You can't hear *anything* that's indiscernable from background noise, because it's indiscernable from background noise.
Did he mean he witnessed an explosion whose sound he could not discerne? That's fine, audio attenuation can be many orders of magnitude higher than visual attenuation.
 
I might have to disagree with you on your interpretation of the reporter's dialogue. He says "see the towers" then notices the explosion, then reports on the explosion. Whether he meant saw or heard is debatable but him saying "see" the towers does not definitively mean he is referring to the explosion.
Banned former member misses the point of my post, which he replied to. I had refuted the claim made by banned ember Christopher 7, who claimed:"This reporter heard a huge explosion". My point was that nothing in the clip, or indeed abywhere elsem is there any evidence that this reporter heard an "explosion", let alone a huge one.

I note with satisfaction, that Goombah111 ignored and failed the challenge to provide any video of an actual explosive demolition where the mic failed to pick an explosion as a distinct, loud, sharp (as opposed to mere low rumble) audio signal. Especially with a reporter reporting an "explosion".

So belated thanks to Goombah11 for adding their (nick)name to the growing list of truthers who know full well that all sorts of microphones reliably record very clearly explosive demo charges.

Stored data entries
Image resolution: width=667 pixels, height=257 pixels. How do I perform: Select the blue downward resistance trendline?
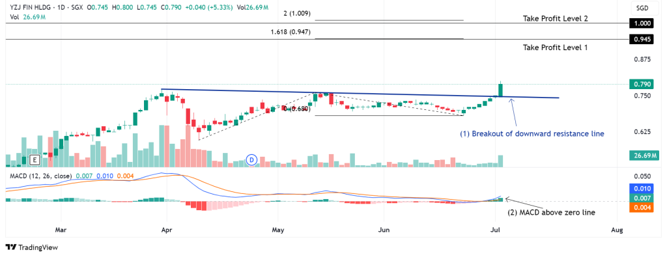(x=360, y=94)
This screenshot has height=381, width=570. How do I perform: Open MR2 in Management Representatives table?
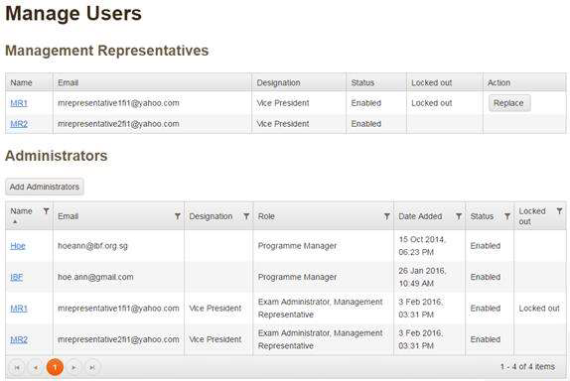[19, 124]
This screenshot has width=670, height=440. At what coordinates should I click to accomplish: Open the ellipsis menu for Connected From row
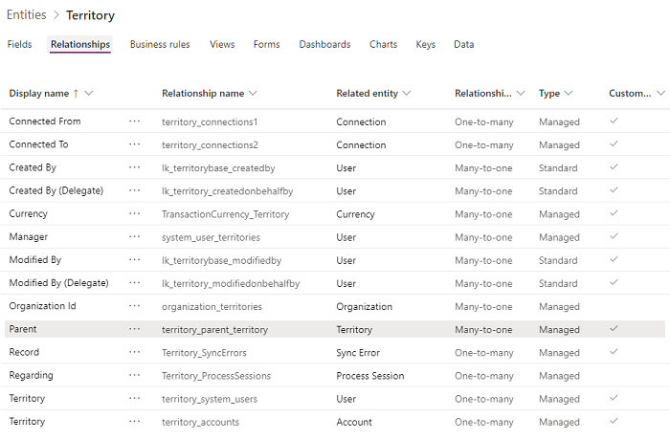pyautogui.click(x=135, y=121)
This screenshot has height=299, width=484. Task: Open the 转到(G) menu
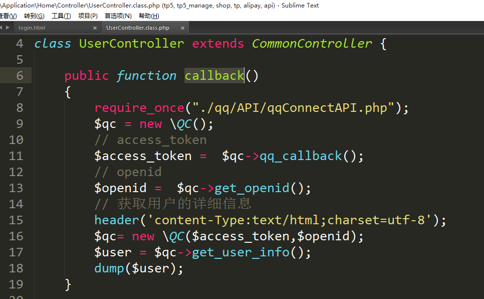point(34,16)
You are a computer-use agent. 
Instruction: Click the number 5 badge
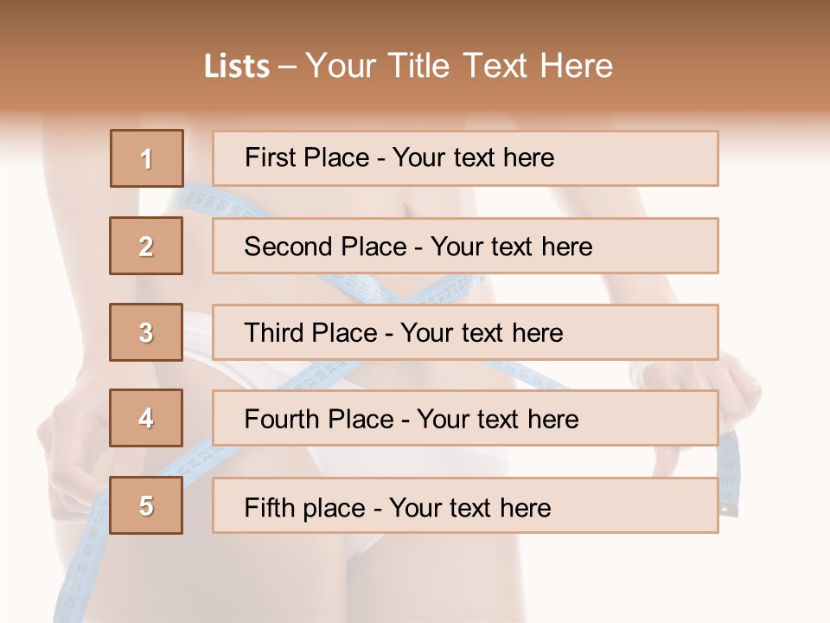(x=147, y=505)
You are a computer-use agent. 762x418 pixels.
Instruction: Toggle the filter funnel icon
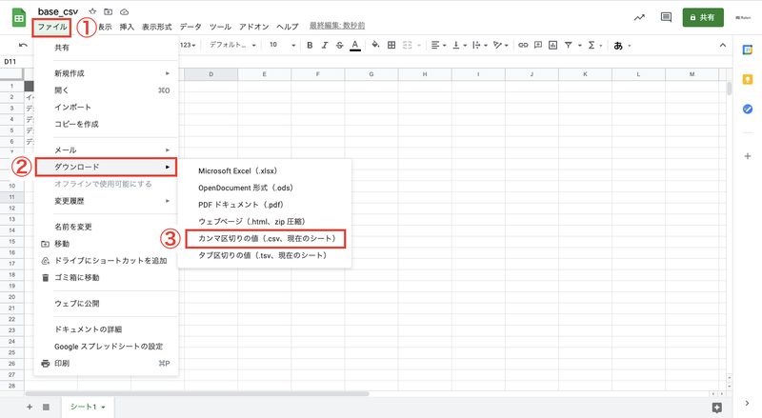click(x=568, y=45)
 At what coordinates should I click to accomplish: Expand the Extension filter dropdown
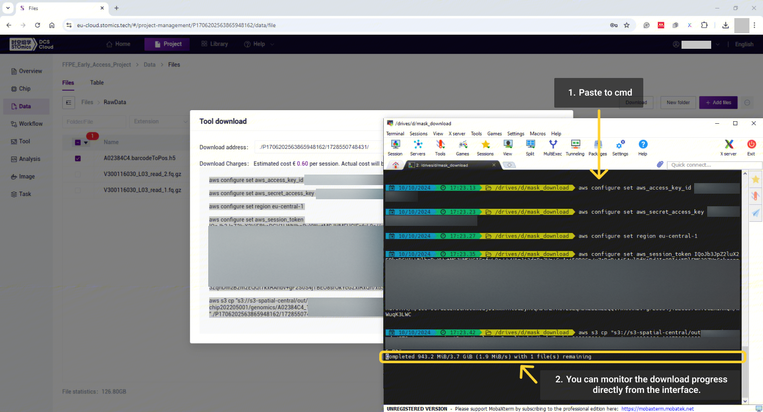(x=158, y=122)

> [EXERCISE DIRECTIONS] In the forum discussion about the reporter and the explosion, how much higher can audio attenuation be than visual attenuation? Please answer in one sentence.

> [RESPONSE BOX] Audio attenuation can be many orders of magnitude higher than visual attenuation.